Tri‐Step Water‐Assisted Strategy for Suppressing Cs4PbBr6 Phase in Printable Carbon‐Based CsPbBr3 Solar Cells to Achieve High Stability

Abstract Often deemed the “natural nemesis” of perovskites, water molecules have been largely circumvented by the majority of researchers in the field of perovskite solar cells. This has resulted in significant hurdles in investigating the beneficial impacts of water molecules on perovskite crystallization. Herein, it is found that by utilizing ethanol with minimal water content and subjecting all‐inorganic perovskite to three distinct annealing temperatures within the same solvent, the residual CsBr can be effectively removed, and the formation of the Cs 4 PbBr 6 phase can be curtailed.
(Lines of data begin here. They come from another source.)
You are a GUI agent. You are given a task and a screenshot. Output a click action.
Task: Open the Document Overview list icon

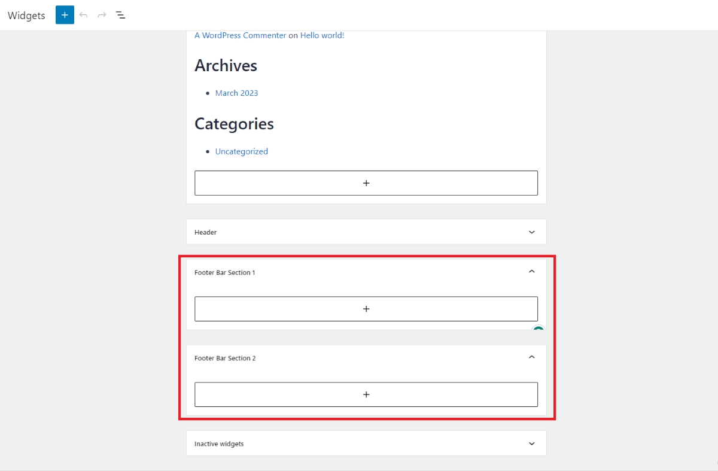point(120,15)
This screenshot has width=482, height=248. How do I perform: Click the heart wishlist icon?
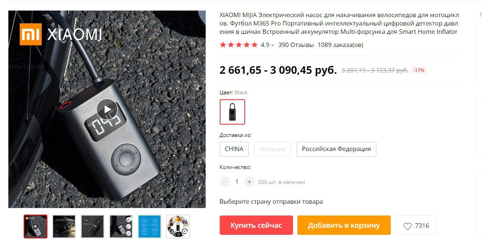click(x=407, y=226)
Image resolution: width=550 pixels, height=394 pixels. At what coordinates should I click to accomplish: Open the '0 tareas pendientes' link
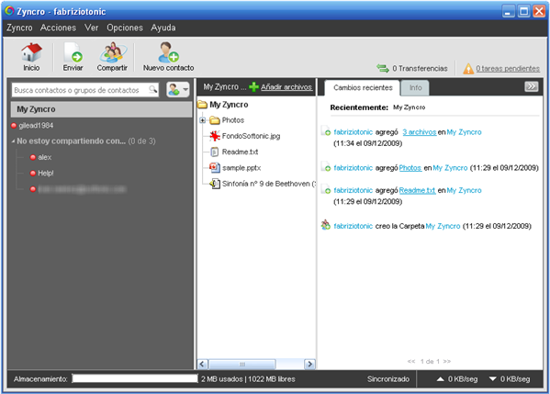(x=508, y=68)
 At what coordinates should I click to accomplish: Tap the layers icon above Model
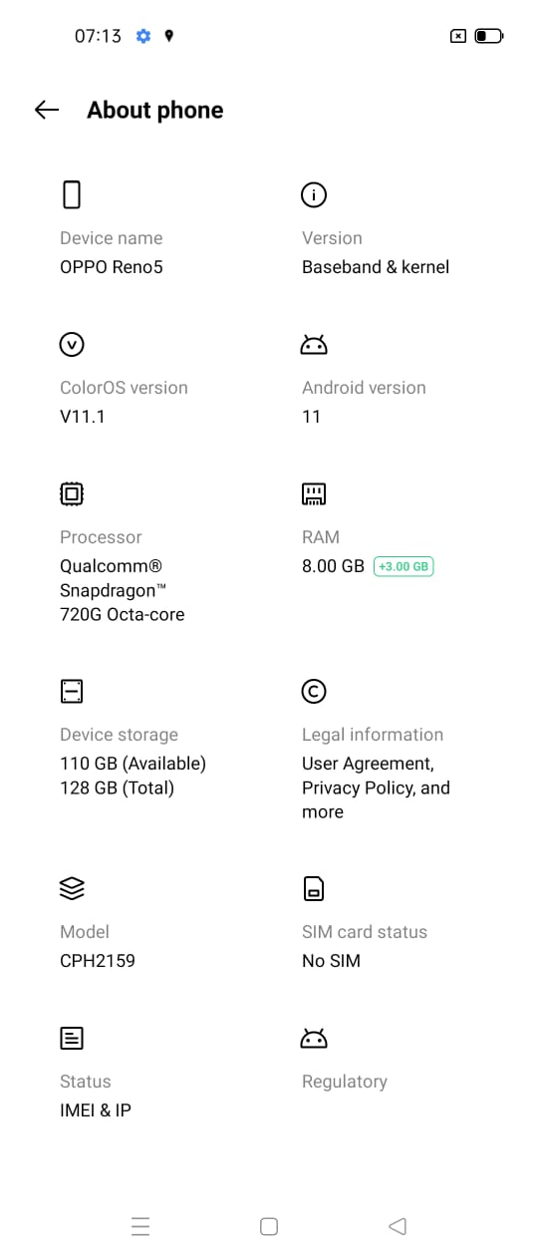point(72,888)
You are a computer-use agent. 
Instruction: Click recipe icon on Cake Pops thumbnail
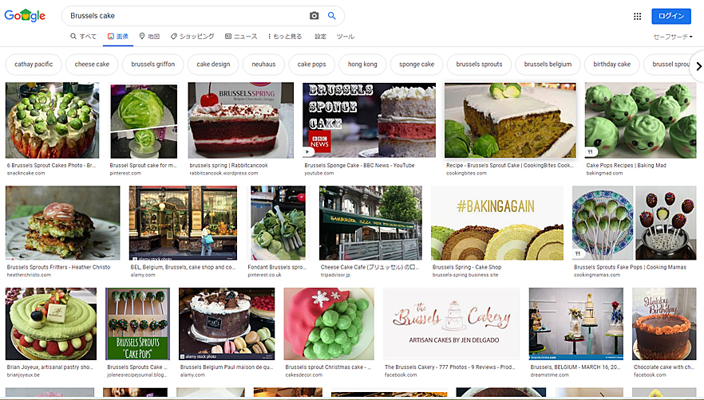click(x=591, y=151)
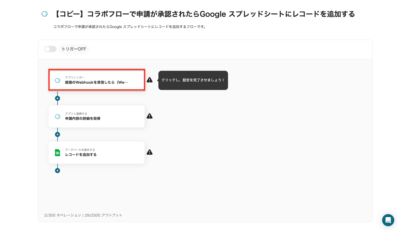Viewport: 397px width, 230px height.
Task: Click the Collaboflow icon on the webhook trigger
Action: click(x=58, y=80)
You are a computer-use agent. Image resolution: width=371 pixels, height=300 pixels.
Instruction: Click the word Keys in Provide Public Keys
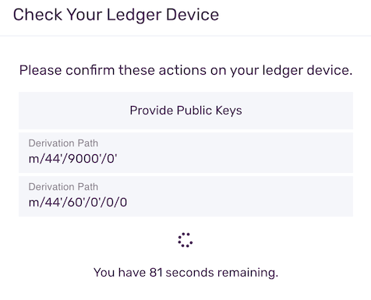tap(228, 111)
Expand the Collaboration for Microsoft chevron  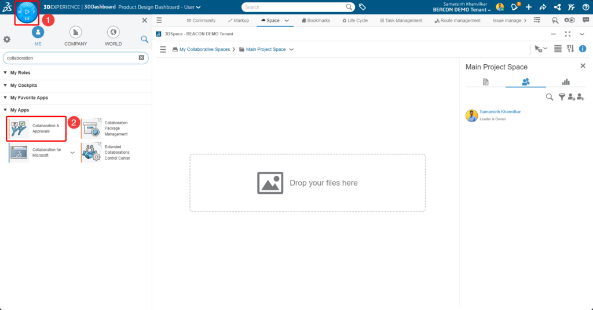pyautogui.click(x=72, y=153)
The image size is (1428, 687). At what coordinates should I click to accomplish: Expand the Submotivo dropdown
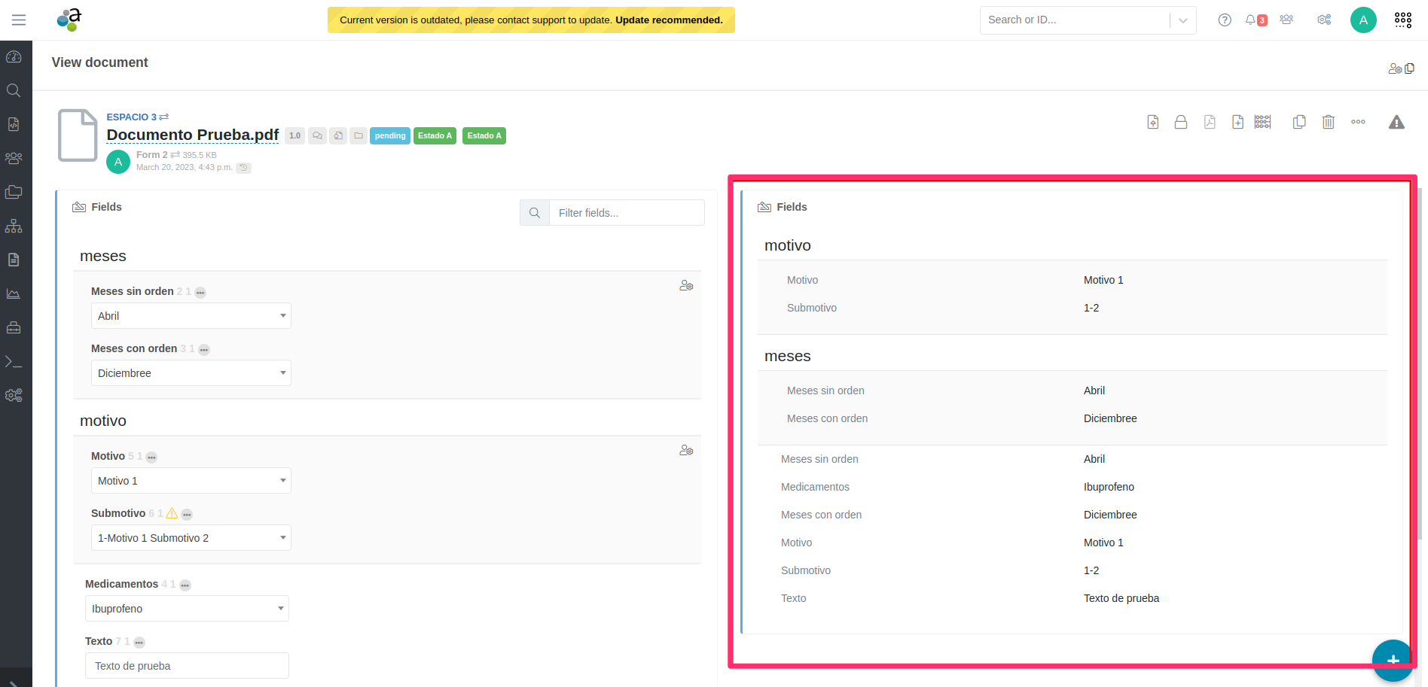pyautogui.click(x=191, y=538)
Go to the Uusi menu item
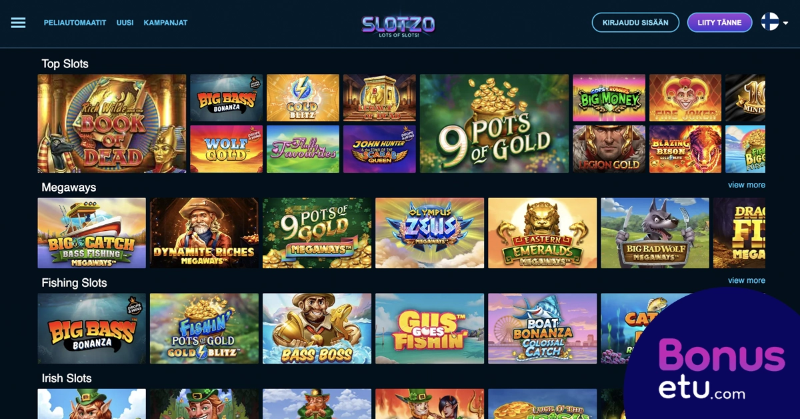 click(x=125, y=23)
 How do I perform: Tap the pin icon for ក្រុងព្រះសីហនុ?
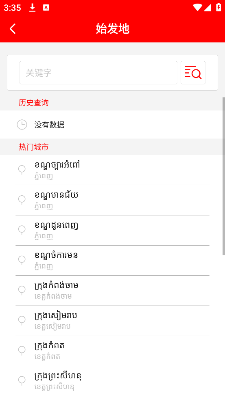pyautogui.click(x=22, y=381)
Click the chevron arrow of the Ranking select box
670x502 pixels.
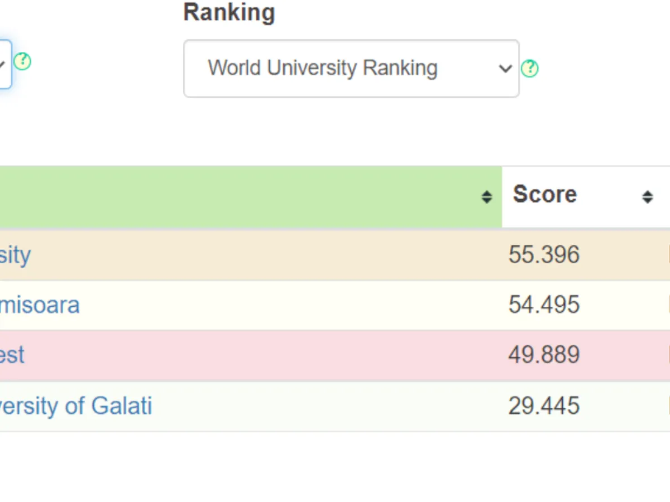[505, 69]
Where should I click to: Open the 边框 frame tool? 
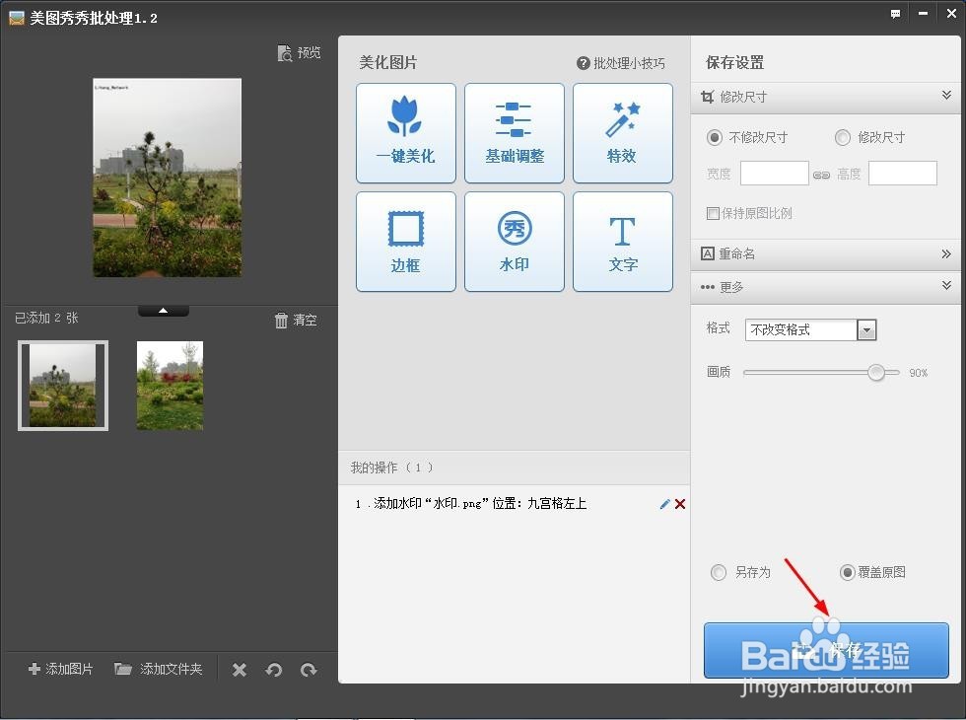point(405,242)
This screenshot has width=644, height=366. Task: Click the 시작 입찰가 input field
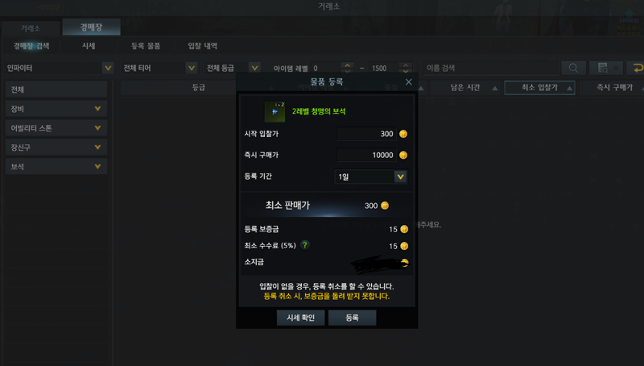(x=366, y=134)
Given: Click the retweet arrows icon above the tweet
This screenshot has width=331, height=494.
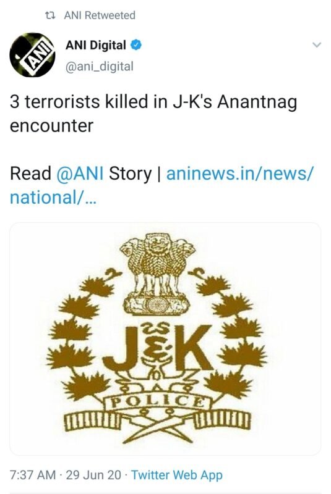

By selecting an optimal water content, substantial improvements are observed in the crystalline quality of CsPbBr 3 , the perovskite/carbon interface, and the mesoporous filling effect. The Urbach energy (E u ) is reduced from 38.96 to 35.59 meV, and the defect density decreased from 4.16 × 10 14 to 3.39 × 10 14 cm −3 . As a result, the power conversion efficiency (PCE) improved from 7.55% in the control group to 9.37%. Under severe environmental conditions with a temperature (T) of 85 °C and a relative humidity (RH) of 40%, tracking tests over 1200 h retained 89.3% of the initial PCE. This research signifies a breakthrough in the fabrication of highly stable and efficient all‐inorganic printable mesoscopic perovskite solar cells.